Provided data:

((

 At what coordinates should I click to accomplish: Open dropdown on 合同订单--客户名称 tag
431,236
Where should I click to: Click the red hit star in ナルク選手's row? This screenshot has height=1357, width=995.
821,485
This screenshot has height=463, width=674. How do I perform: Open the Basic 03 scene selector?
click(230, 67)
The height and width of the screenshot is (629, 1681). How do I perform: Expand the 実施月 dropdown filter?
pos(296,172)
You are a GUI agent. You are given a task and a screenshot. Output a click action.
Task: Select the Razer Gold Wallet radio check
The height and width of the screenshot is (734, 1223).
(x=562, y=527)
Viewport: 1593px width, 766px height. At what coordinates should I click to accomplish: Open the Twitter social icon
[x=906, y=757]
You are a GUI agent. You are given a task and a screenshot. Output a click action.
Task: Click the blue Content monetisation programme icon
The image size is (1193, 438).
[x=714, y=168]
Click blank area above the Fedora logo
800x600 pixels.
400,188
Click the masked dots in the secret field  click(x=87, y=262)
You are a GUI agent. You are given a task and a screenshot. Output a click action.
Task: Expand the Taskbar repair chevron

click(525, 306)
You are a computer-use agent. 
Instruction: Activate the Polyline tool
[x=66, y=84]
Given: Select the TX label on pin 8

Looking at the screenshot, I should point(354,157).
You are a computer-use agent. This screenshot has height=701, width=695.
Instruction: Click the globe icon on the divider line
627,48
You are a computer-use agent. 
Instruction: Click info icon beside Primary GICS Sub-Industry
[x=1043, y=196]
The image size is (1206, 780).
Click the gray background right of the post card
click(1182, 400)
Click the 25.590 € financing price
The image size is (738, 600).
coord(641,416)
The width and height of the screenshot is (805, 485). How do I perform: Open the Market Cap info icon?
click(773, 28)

))

Aim of the exercise: Every entry above needs to be copied exactly.

Output below:
 At what coordinates should I click to accomplish: Open dropdown on 合同订单--客户名称 tag
431,236
Where should I click to: Click the red hit star in ナルク選手's row? This screenshot has height=1357, width=995.
821,485
This screenshot has height=463, width=674. How do I perform: Open the Basic 03 scene selector?
click(230, 67)
The height and width of the screenshot is (629, 1681). How do I perform: Expand the 実施月 dropdown filter?
pos(296,172)
You are a GUI agent. You are given a task and a screenshot. Output a click action.
Task: Select the Razer Gold Wallet radio check
The height and width of the screenshot is (734, 1223).
(x=562, y=527)
Viewport: 1593px width, 766px height. At what coordinates should I click to accomplish: Open the Twitter social icon
[x=906, y=757]
You are a GUI agent. You are given a task and a screenshot. Output a click action.
Task: Click the blue Content monetisation programme icon
The image size is (1193, 438).
[x=714, y=168]
Click blank area above the Fedora logo
800x600 pixels.
400,188
Click the masked dots in the secret field  click(x=87, y=262)
You are a GUI agent. You are given a task and a screenshot. Output a click action.
Task: Expand the Taskbar repair chevron

click(525, 306)
You are a computer-use agent. 
Instruction: Activate the Polyline tool
[x=66, y=84]
Given: Select the TX label on pin 8

Looking at the screenshot, I should point(354,157).
You are a computer-use agent. This screenshot has height=701, width=695.
Instruction: Click the globe icon on the divider line
627,48
You are a computer-use agent. 
Instruction: Click info icon beside Primary GICS Sub-Industry
[x=1043, y=196]
The image size is (1206, 780).
Click the gray background right of the post card
click(1182, 400)
Click the 25.590 € financing price
The image size is (738, 600).
coord(641,416)
The width and height of the screenshot is (805, 485). How do I perform: Open the Market Cap info icon?
click(773, 28)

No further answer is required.